*Update*: Senate Bill 9 passed the California State Senate by a vote of 21-16 on August 20, 2012. The bill is now with Governor Jerry Brown to sign into law.
(Sacramento) – The California State Assembly’s approval on August 16, 2012, of a bill to allow review of life without parole sentences for youth offenders is a step toward justice.
The vote came just weeks after a United States Supreme Court decision barring the mandatory sentencing of juvenile offenders to life without parole. The Senate and governor should now act to bring California in line with the Supreme Court ruling.
“The Supreme Court decision highlighted the need for the California leaders to act,” said Elizabeth Calvin, senior children’s rights advocate at Human Rights Watch, based in Los Angeles. “Laws now on California’s books allow youth to be condemned to a lifetime in prison, with no hope or possibility of release. The bill that the assembly just passed finally recognizes children’s capacity for change and would enable California to comply with the Supreme Court’s recent ruling.”
The bill, Senate Bill 9, is to go to the state Senate for a vote. If the governor signs it into law, it will allow people who were under age 18 at the time of their crimes to ask the sentencing court to review their sentences after serving up to 25 years in prison. The passage of time puts the court in a better position to assess whether the person merits the possibility of parole.
The Supreme Court’s June 2012 rulings in Miller v. Alabama and Jackson v. Hobbs focused on states with automatic or mandatory sentencing laws. In the rulings the court recognized that children are different from adults and have a distinct status under international human rights and constitutional law.
The court in Miller listed critical distinctions between adults and youth, noting that children have a “lack of maturity” and an “underdeveloped sense of responsibility;” are reckless, impulsive, and risk-taking; “are more vulnerable . . . to negative influences and outside pressures;” and “lack the ability to extricate themselves from horrific, crime-producing settings;” and that their actions are less likely to be “evidence of irretrievabl[e] deprav[ity].”

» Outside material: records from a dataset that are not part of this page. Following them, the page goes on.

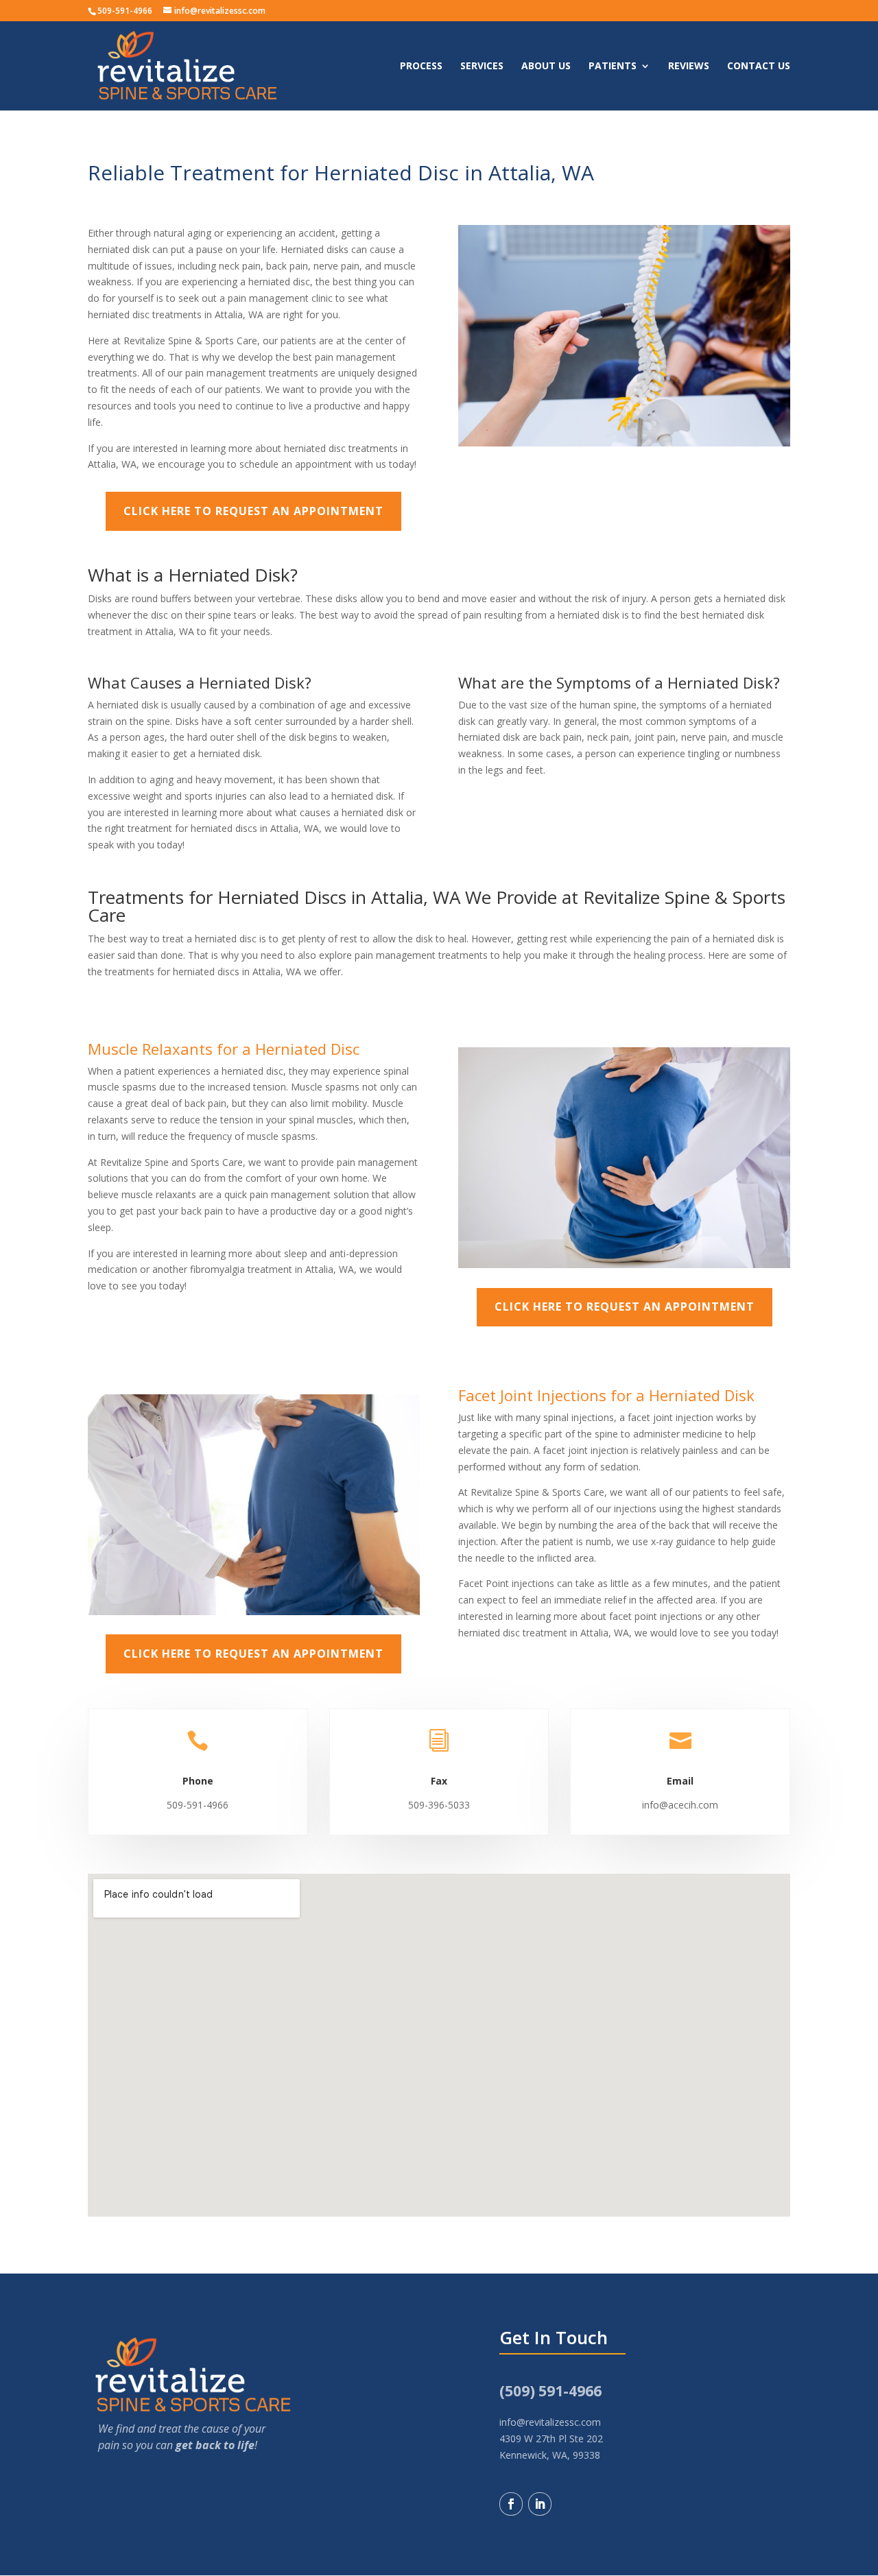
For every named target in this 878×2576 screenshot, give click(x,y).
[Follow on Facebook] (511, 2504)
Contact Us (758, 66)
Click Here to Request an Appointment (253, 510)
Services (481, 66)
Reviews (688, 66)
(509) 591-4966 (550, 2390)
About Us (546, 66)
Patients (613, 66)
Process (421, 66)
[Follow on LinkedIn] (539, 2504)
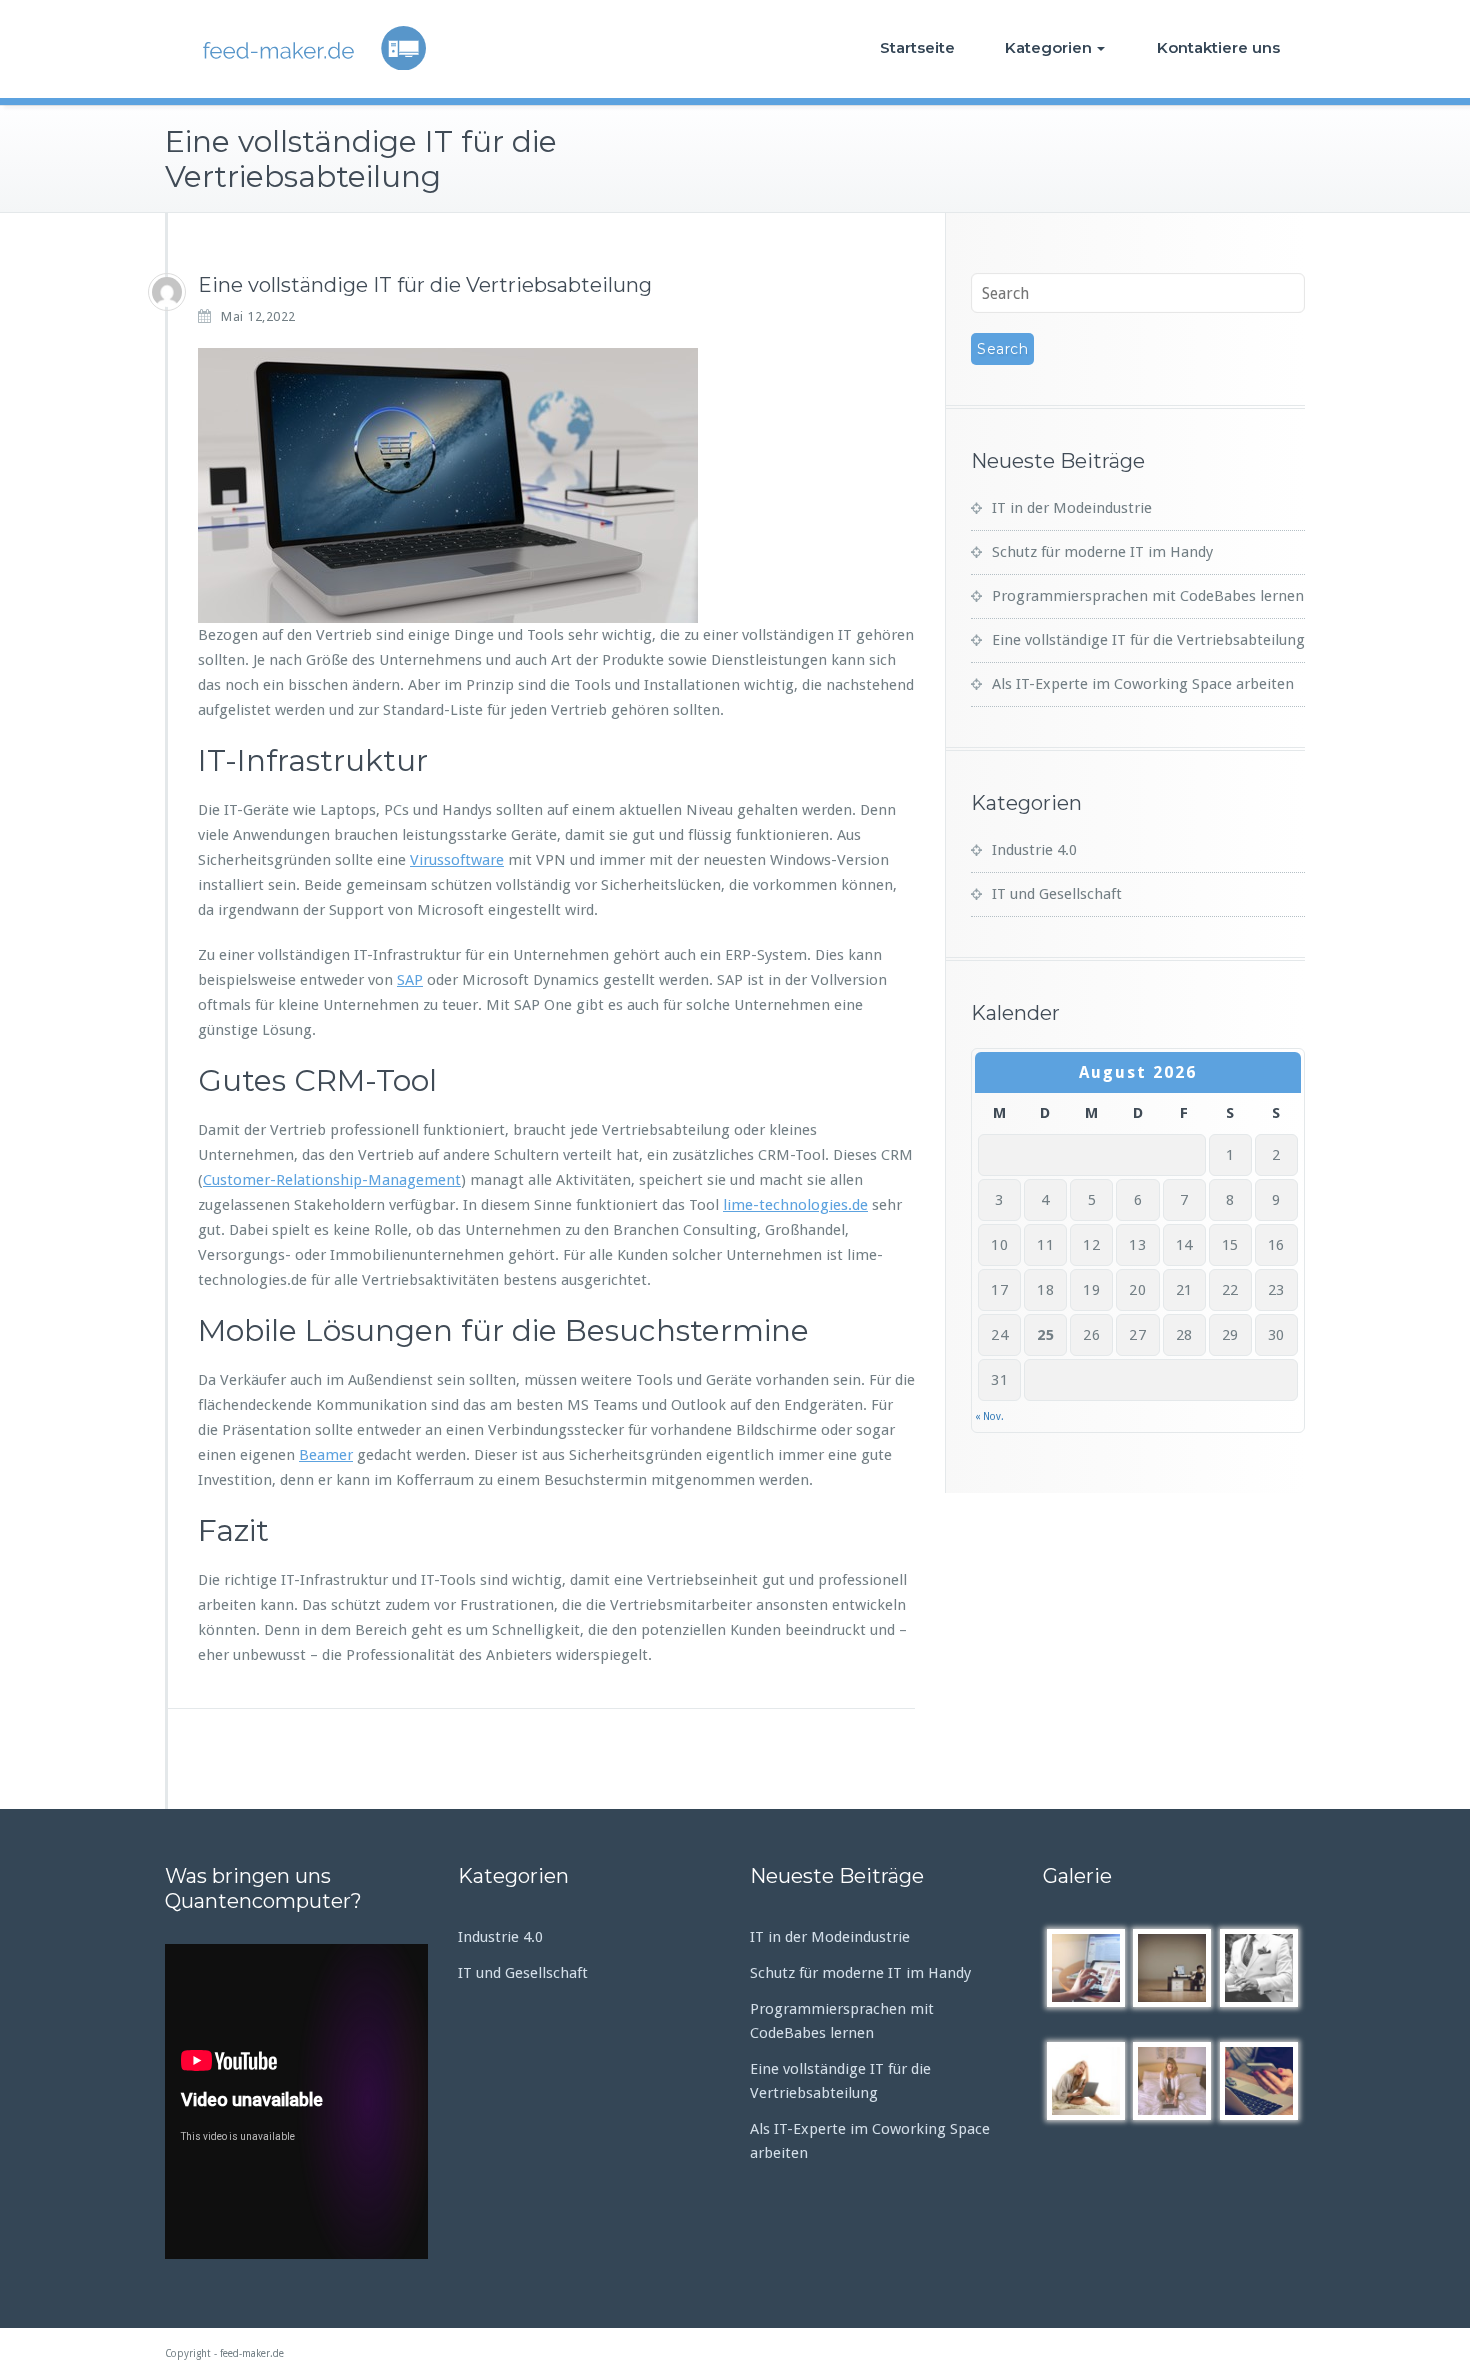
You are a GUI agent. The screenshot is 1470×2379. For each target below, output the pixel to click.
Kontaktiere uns (1218, 47)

California’s laws now fail to comply with the Supreme Court’s requirement that courts carefully consider the individual characteristics of young offenders facing the possibility of life without parole.
“People can change a lot over 25 years—especially between ages 16 and 41,” Calvin said. “This law gives a judge the chance to take into account the changes in someone who has grown and matured into an adult.”
In the 2008 report “When I Die They'll Send Me Home,” Human Rights Watch documented California’s use of life sentences without parole for persons who were under age 18 at the time the crime was committed. The report found that California’s use of this sentence for youth is among the most unjust in the nation. An estimated 45 percent of those serving such sentences in California for murder cases were not the killers. Many were convicted of felony murder or for aiding and abetting the murder, for instance, because they acted as lookouts or were participating in a robbery when a murder took place.
In nearly 70 percent of the California cases examined by Human Rights Watch in which the youth was not acting alone, at least one co-defendant was an adult. Survey responses reveal that in 56 percent of those cases, the adult received a lower sentence than the juvenile. Human Rights Watch found nationally that an estimated 59 percent of those sentenced to life without parole for crimes committed as juveniles were first-time offenders.
“The Senate and then the governor in Sacramento now have a chance to do what is right for the state’s imprisoned youth,” Calvin said. “It’s time for California to stop condemning young people to die in prison and find a smarter way of responding to juvenile crime.”